Real estate investor Whittington fought the city of Austin in court for over a decade after the city attempted to acquire a piece of land he owned. A district court in Texas determined ownership of the land in 2013, but it mandated that Whittington be compensated $10.5 million.
In 2006, however, Whittington and Cheney went on a disastrous quail hunting expedition to South Texas, which is when he first became widely known. They were staying at Armstrong Ranch, which is owned by yet another politically connected family. When Cheney shot at a bird, he accidentally hit Whittington in the head, neck, and upper torso.
Whittington told the Austin American-Statesman years later:
“Quail hunting is a fast-moving procedure”
“The birds fly and you swing on them and shoot the best you can. I had been hunting for 50 years before this accident. I wasn’t exactly an inexperienced hunter, and I’d never seen an accident.”
“And I can see how it can happen when the sun is setting and a person is swinging the gun and not seeing who he is swinging toward”
“It was just an accident. … Cheney was swinging to his left and when he did he swung over into where I was hunting.”
The Corpus Christi Caller-Times reported the incident a few hours after Whittington was taken to the hospital. He was in the intensive care unit for a full week.

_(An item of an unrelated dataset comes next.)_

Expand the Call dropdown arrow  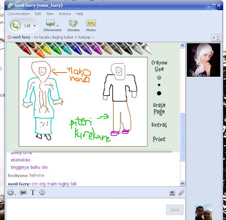click(34, 26)

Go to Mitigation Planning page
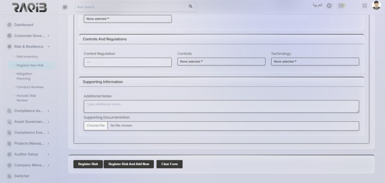coord(24,76)
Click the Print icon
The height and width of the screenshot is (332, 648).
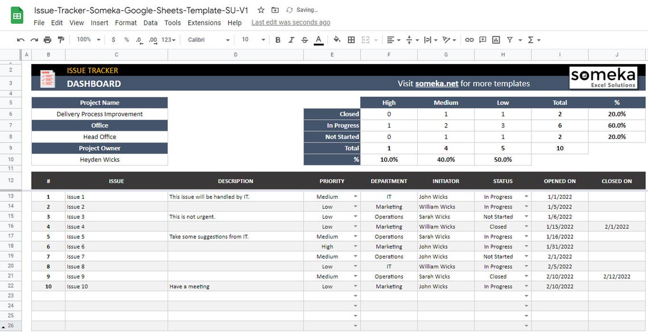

The news quickly spread around the globe. While it is well-known that Cheney didn’t apologize for the tragedy immediately after it happened, Whittington did express regret for what Cheney and his family had to go through in the wake of the incident.
Even while he later admitted that he and the vice president weren’t particularly close, he asserted that they maintained a polite relationship nonetheless. After Cheney had dinner with Whittington’s family in 2018, the Statesman reported that Whittington said, “They all enjoyed meeting him and found him to be very likable and so on.”